------ GIVEN INFORMATION

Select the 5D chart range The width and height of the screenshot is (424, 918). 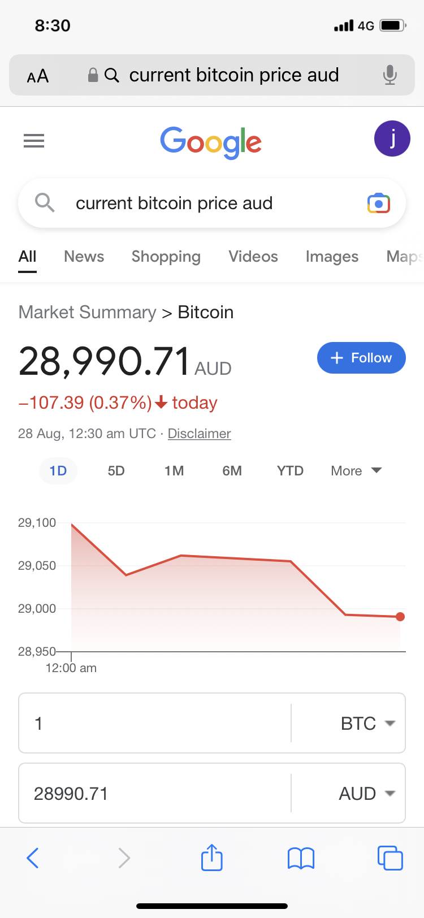[116, 471]
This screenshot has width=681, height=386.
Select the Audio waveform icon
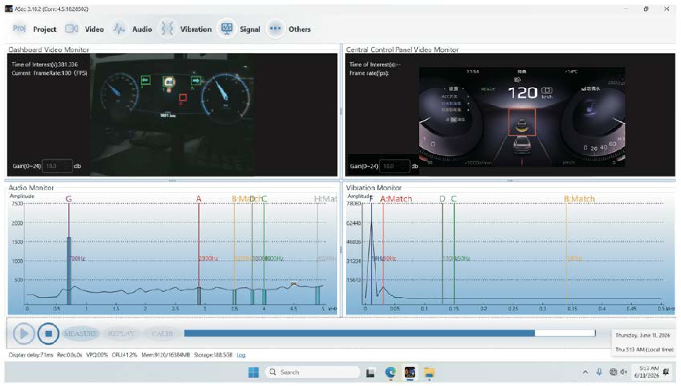[119, 29]
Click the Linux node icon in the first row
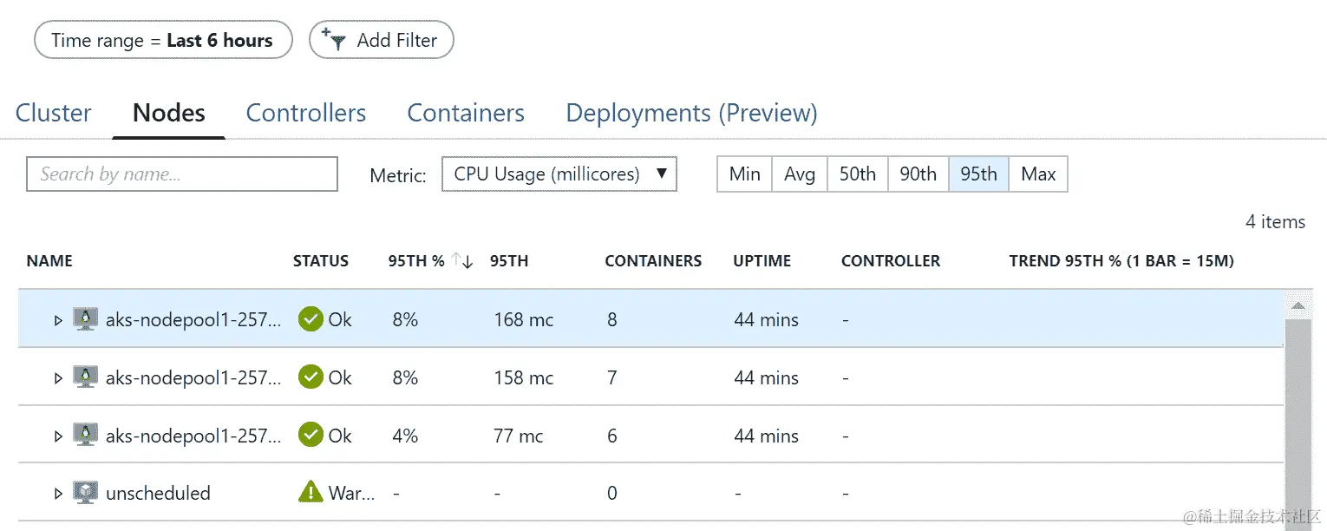The width and height of the screenshot is (1327, 531). (85, 319)
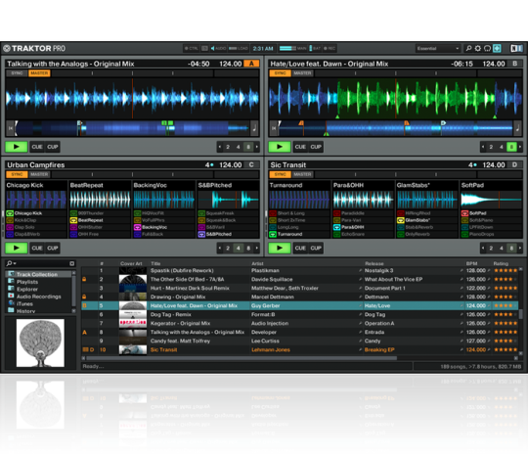Toggle MASTER on Deck B

[x=302, y=73]
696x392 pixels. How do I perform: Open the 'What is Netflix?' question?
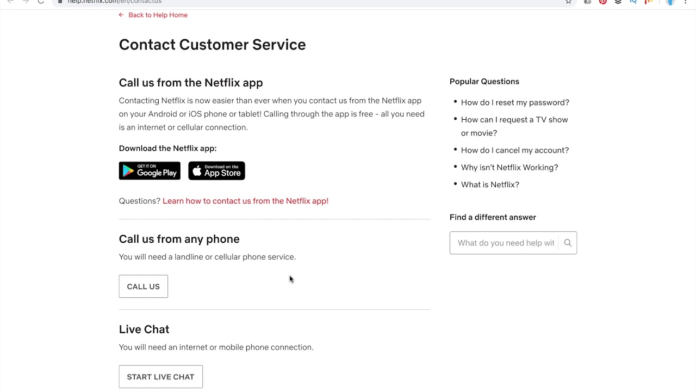click(x=489, y=185)
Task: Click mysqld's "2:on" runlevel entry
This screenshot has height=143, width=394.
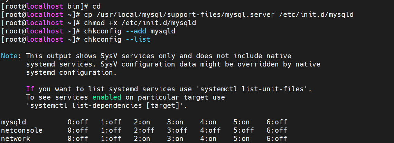Action: point(142,122)
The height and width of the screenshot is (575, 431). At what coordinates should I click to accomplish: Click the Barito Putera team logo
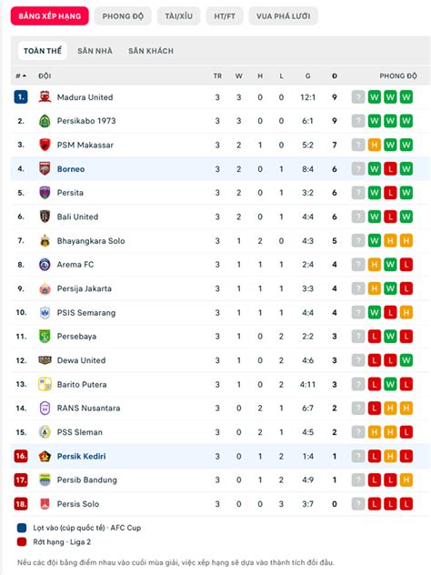pos(45,384)
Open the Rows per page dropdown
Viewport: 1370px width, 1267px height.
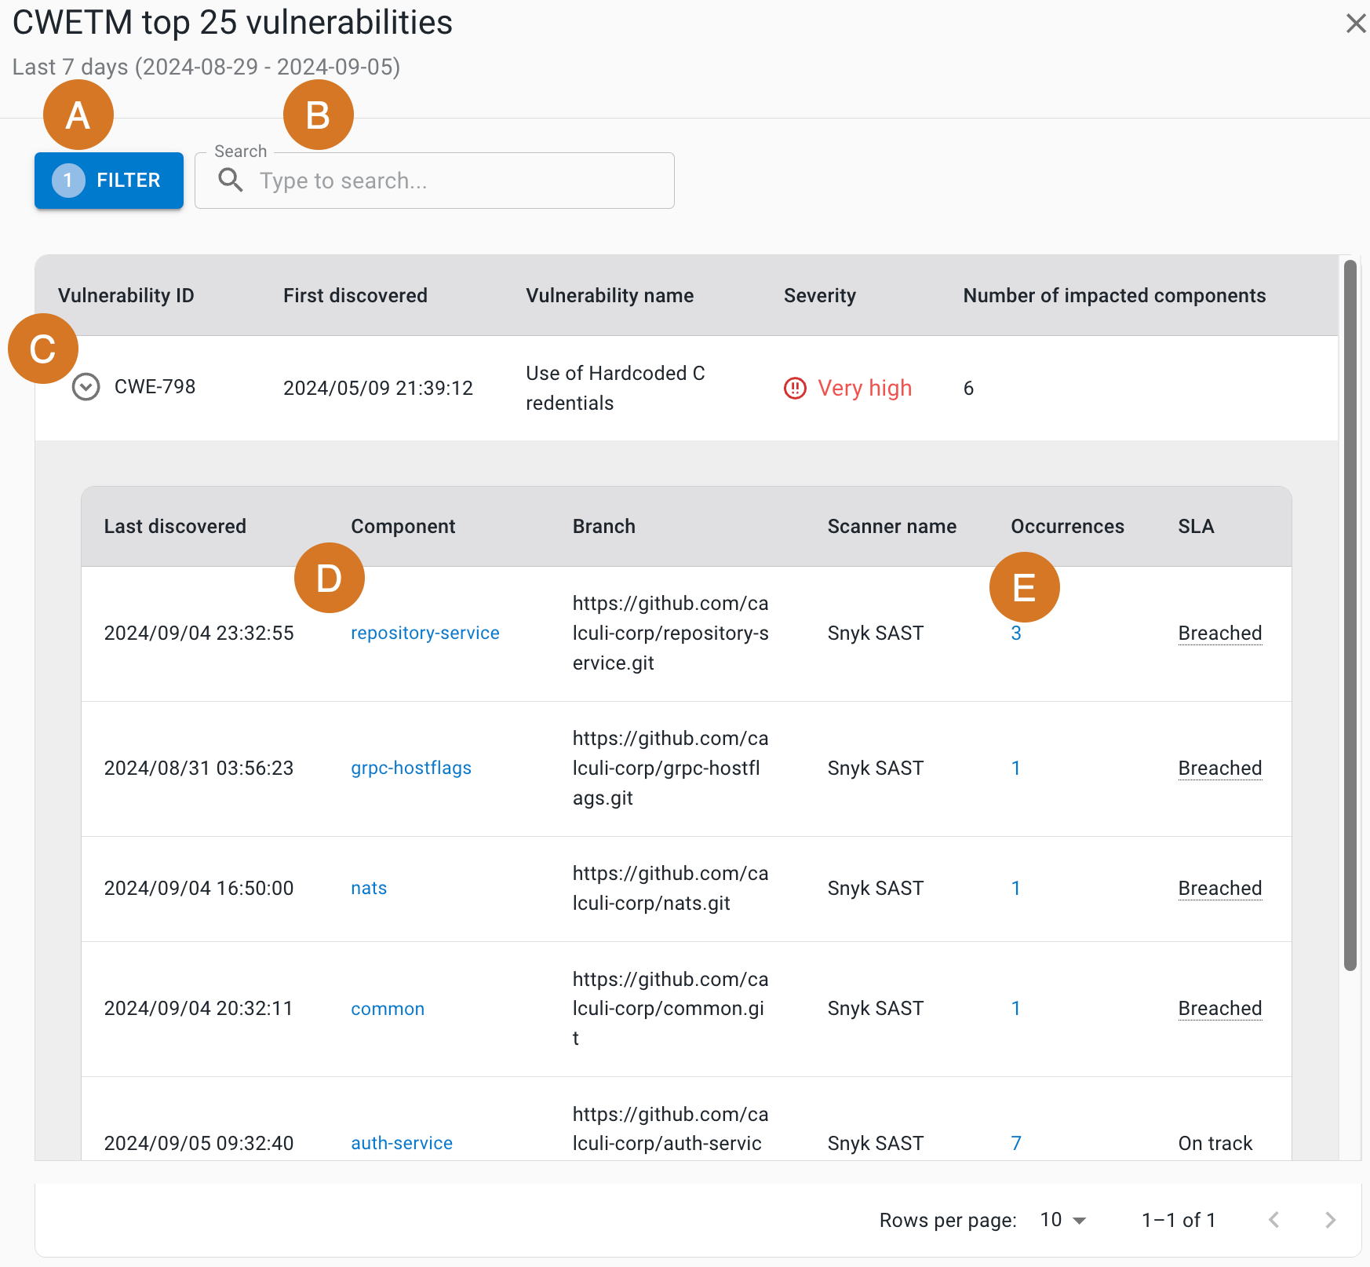[1062, 1220]
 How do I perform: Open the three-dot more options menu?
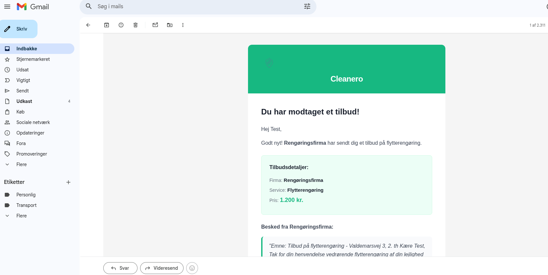(x=183, y=25)
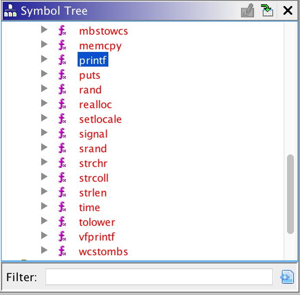Click the vertical scrollbar thumb
The image size is (300, 295).
pos(290,195)
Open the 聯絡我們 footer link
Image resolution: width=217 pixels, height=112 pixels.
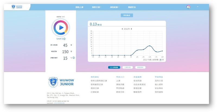pyautogui.click(x=138, y=92)
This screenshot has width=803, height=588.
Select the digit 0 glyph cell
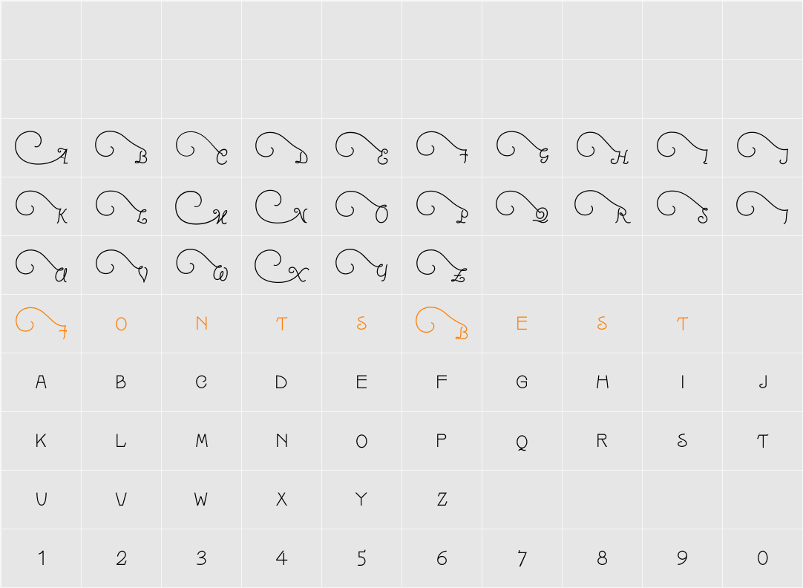pos(762,558)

------------

- [ACTIVITY]:
Everything from the line with "Open the Rows per page dropdown" down to the line with "Open the 聯絡我們 footer link" in the data above should be copied exactly, with both end lines kept and the pictures left out.

- [THE ANSWER]:
Open the Rows per page dropdown
Viewport: 1370px width, 1267px height.
[1062, 1220]
 How do I perform: Open the three-dot more options menu?
(x=183, y=25)
Click the vertical scrollbar thumb
The image size is (300, 295).
pos(290,195)
Open the 聯絡我們 footer link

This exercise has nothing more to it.